The first photo in both the set of flowers were taken about two weeks ago. The second photos were taken about two weeks later.
I did not anticipate to see more flowers, but new buds kept appearing and opening to make both the bunch of flowers different at the end of two weeks.
During the two weeks the plants received the regular care-watering and protecting them in shade, as the temperature soared high during the day.
I have recently been disturbed by the hurried conclusions parents come to about their pre-school child with regard to their behaviour, attentiveness, social and communication skills.
Most pre-school children in many homes are used to long hours of watching cartoons in the mobile phone or in the TV. Even the feeding is done while the children watch the animations in the screen.
With so much of domination of visual and auditory overload to the brain, brain growth which is developing to form the different functions around 2 to 3 years of age, gets deranged. Instead, children have more of visual and auditory stimuli with less exposure to social engagements, language interactions, motor activities of movements, and play, exploration of the environment, story and singing time, or play based entertainments!
No wonder they are less interactive, communicative or explorative! They were conditioned to be different by the way we altered their growing process by the prolonged hours of exposure to the screen time. In fact, parents notice that their child's language is cartoonish in composition, accent, semantics and pragmatics. Most of the programme that a pre-school child watch is in other languages than the language spoken at home.
The message I share with families in such situation, is based on the two flower patterns above. In two weeks time, in a normal environment, there were more flowers in the blossoms.
Let me suggest that, instead of parents becoming anxious about the delay in development of some skills of their pre-school child, if only they can begin to interact with the child with gradual reduction in the screen time, by about three weeks, parents are likely to observe a change in the behaviour of the child, with incremental interest in play, moving around in the house and outside to explore and get more tuned to a structure and plan!
Let me recommend that there is lot more in a pre-school child, which can be brought forth, when we take away the screen time and fill the day time with activities in which children ought to be engaged in normally. The surrogate parenting with the prolonged screen time is an aberration, which although looks comfortable to 'get the child out of the way' for parents to pursue what they want to do, is robbing a pre-school child of his or her childhood experiences essential for normal growth and development!

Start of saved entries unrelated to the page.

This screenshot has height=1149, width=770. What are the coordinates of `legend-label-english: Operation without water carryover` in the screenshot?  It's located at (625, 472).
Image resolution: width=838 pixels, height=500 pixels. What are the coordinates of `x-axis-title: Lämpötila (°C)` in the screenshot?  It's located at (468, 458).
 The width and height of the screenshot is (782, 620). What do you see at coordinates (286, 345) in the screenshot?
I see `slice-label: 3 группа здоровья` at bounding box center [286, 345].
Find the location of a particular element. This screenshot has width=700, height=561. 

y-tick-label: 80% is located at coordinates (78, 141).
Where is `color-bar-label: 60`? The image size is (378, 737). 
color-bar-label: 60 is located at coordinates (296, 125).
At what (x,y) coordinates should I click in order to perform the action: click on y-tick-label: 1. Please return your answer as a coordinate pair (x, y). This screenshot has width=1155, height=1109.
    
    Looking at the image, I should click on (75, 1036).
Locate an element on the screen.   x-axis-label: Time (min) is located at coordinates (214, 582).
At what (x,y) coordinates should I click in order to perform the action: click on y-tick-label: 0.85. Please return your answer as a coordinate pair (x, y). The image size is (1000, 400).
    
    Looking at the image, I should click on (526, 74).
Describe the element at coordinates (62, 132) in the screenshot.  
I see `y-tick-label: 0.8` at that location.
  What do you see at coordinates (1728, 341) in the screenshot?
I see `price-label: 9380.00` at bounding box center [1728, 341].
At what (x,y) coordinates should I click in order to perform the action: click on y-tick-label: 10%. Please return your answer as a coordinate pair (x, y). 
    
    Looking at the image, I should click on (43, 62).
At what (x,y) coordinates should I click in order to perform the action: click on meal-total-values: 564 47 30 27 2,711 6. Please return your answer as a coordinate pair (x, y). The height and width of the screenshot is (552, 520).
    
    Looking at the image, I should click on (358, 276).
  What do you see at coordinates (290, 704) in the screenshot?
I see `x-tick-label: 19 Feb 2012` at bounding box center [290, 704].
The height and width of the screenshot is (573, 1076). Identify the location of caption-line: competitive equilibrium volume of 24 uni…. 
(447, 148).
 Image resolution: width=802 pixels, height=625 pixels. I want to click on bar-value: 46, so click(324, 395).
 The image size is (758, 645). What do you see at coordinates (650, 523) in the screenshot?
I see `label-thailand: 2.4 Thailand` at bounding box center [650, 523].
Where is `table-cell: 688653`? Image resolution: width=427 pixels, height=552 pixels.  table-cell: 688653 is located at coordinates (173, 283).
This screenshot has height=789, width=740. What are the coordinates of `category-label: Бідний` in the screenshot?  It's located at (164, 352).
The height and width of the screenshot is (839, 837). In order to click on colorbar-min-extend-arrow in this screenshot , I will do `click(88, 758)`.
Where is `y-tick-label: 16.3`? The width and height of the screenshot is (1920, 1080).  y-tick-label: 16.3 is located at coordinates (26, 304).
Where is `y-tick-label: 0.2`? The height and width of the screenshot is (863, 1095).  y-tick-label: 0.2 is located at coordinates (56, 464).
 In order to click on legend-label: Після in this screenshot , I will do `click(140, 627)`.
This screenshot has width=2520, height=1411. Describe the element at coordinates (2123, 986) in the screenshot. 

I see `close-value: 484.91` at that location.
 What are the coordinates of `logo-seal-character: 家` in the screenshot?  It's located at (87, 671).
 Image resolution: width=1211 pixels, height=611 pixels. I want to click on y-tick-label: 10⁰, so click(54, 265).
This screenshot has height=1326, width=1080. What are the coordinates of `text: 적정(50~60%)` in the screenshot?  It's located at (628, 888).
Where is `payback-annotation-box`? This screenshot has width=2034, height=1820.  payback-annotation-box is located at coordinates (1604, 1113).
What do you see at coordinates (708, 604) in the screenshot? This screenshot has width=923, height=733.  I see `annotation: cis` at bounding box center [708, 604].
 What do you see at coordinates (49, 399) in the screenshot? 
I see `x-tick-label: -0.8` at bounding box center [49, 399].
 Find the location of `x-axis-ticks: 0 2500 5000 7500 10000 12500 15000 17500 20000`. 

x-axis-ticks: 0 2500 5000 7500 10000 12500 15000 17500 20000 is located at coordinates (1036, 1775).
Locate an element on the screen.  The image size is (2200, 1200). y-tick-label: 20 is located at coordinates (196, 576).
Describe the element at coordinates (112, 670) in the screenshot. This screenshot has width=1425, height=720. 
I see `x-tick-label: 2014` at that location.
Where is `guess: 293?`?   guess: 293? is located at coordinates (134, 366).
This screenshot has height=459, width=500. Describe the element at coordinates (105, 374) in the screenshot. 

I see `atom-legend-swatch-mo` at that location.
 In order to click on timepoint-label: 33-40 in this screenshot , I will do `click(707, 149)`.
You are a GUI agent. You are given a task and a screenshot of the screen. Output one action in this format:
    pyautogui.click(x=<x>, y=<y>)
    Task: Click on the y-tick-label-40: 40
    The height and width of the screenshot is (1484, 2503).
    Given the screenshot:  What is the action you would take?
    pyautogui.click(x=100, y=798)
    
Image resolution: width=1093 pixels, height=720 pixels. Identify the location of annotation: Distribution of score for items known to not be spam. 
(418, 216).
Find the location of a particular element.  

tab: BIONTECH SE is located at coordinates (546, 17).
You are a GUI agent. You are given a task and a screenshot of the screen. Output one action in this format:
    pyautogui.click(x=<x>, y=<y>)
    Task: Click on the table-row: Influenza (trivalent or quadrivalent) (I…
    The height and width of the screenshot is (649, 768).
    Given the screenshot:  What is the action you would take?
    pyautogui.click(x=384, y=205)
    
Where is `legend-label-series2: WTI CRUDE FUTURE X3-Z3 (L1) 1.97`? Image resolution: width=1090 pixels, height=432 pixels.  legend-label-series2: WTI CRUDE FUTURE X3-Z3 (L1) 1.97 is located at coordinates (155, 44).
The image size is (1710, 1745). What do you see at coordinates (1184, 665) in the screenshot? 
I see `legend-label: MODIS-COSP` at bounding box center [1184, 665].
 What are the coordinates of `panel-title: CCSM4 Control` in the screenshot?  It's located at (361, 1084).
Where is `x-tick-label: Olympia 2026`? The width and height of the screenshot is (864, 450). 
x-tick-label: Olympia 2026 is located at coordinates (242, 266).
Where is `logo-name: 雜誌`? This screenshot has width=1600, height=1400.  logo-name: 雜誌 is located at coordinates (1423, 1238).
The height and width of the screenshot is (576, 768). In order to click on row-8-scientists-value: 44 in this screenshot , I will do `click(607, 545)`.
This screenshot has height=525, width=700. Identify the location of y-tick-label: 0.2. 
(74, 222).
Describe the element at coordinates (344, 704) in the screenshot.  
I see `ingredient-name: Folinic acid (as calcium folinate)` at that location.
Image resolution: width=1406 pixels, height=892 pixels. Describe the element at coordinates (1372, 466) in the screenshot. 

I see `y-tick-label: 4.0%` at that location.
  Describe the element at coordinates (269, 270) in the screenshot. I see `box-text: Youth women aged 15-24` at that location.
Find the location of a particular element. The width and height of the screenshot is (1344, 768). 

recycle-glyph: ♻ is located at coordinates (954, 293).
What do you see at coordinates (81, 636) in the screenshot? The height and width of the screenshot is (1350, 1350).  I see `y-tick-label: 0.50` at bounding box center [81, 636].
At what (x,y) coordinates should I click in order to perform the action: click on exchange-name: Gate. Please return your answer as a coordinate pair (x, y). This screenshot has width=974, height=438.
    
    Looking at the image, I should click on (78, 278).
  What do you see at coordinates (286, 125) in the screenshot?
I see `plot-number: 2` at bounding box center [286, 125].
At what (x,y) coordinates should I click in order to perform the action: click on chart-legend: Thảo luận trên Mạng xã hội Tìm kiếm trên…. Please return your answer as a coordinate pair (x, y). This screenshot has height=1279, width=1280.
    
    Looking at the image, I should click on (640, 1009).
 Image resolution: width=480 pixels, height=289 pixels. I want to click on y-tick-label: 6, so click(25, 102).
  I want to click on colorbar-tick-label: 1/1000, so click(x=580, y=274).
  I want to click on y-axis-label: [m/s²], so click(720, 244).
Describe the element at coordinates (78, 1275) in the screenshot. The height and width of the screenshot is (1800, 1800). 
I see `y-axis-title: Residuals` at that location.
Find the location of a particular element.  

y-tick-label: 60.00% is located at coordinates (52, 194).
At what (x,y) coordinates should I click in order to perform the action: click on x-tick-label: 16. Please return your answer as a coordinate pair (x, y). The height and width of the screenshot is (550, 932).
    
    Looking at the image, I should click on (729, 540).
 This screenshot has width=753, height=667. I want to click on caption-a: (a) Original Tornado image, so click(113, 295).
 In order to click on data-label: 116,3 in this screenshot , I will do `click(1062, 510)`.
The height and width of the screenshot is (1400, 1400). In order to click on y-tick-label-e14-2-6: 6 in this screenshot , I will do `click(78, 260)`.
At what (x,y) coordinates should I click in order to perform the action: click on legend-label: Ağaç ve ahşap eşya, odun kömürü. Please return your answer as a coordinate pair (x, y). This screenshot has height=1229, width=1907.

In two weeks, more flowers were added to the few that were in the beginning! It is an object lesson to parents about child development. If only we can turn the environment of a preschool child to be play based, activity oriented, socially interactive, exploratory, participatory with plenty of time to develop the attachment process between the child and parents, most parents would find dramatic changes in the orientation and behaviour of their pre-school child in about 4 to 6 weeks.
A child is born with an endowment of abilities, skills, and growth and development trajectory. It is for the parents to create the environment at home for that to unfold. The social milieu is what is needed for this to happen and not a screen dominated ambience!
The picture of the flowers above would stay with me as a message about who a pre-school child can be, if he or she had a parenting environment, instead of the screen environment! Many children get indulged in the screen time because parents substitute their presence to their child with screen time.
I write this with sorrow and grief, having seen scores of children every month in the recent years, more so during and after the COVID season. Parents engaged their child with screen time, when they worked from home during the COVID season. Older children had their on line classes, which legitimatised the screen time for children. The infants and toddlers by default got used to the screen time!
It is time that parents undo this by a proactive planning.
All pre-school children are to be occupied in play based activities and not by the screen time! We limit the development of a pre-school child with over exposure to screen time and think of him or her as having a developmental dysfunction. That is exceptional. What is more likely is that parents deranged the developmental process of their child inadvertently by offering screen time as a substitute for their interactive time with their pre-school child!
I get a feeling that parents are aware of this and a change process is in sight!